Data excerpts:
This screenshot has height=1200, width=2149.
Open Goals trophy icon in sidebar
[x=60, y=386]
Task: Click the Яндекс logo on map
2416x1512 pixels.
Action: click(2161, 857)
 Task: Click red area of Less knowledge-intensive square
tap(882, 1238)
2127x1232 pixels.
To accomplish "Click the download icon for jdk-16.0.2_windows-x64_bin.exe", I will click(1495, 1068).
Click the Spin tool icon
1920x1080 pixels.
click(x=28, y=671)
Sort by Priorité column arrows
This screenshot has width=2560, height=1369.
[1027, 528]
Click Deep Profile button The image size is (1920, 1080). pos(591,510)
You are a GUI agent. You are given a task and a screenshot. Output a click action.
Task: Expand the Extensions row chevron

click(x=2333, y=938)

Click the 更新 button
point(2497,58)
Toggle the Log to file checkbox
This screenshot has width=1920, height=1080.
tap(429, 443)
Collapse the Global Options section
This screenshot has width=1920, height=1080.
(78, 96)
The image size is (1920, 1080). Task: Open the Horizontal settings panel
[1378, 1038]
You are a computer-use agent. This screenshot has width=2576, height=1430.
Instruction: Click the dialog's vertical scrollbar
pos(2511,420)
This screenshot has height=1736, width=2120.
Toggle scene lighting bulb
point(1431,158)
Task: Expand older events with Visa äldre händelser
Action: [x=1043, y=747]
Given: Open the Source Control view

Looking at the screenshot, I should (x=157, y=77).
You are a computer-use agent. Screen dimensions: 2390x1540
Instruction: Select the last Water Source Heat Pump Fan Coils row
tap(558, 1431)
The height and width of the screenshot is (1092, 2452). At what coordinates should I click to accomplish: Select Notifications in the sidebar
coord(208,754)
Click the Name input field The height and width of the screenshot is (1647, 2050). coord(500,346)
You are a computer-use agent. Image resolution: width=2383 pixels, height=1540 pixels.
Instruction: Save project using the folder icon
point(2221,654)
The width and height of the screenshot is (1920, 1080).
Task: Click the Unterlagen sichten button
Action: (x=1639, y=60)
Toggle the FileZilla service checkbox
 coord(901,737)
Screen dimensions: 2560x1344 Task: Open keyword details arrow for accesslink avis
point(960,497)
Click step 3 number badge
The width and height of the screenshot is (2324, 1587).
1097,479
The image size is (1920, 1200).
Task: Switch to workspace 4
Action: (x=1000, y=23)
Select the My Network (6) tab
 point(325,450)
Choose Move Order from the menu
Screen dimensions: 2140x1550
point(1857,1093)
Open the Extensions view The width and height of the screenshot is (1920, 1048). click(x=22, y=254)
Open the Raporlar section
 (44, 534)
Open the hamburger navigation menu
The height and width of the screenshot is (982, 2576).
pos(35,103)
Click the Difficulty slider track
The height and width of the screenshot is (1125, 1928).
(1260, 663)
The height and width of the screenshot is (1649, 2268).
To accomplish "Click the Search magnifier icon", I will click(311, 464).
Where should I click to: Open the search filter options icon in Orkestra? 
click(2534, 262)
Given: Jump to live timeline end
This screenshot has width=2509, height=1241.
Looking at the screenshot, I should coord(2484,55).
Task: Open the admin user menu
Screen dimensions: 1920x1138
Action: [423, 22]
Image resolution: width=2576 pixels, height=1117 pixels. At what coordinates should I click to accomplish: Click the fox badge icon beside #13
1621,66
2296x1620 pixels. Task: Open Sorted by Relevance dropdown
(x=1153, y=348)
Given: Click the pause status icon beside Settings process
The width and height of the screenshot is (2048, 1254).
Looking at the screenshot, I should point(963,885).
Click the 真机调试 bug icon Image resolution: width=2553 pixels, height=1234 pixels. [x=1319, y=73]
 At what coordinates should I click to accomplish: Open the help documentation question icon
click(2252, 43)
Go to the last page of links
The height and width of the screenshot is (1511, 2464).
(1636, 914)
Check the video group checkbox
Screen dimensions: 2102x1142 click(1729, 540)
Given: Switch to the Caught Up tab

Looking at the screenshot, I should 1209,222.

Exercise:
Emit an exact copy of the lines spanning the start of the records to the line containing "2127x1232 pixels.", inclusive, and no other output.

Result of this exercise:
This screenshot has height=1200, width=2149.
Open Goals trophy icon in sidebar
[x=60, y=386]
Task: Click the Яндекс logo on map
2416x1512 pixels.
Action: click(2161, 857)
 Task: Click red area of Less knowledge-intensive square
tap(882, 1238)
2127x1232 pixels.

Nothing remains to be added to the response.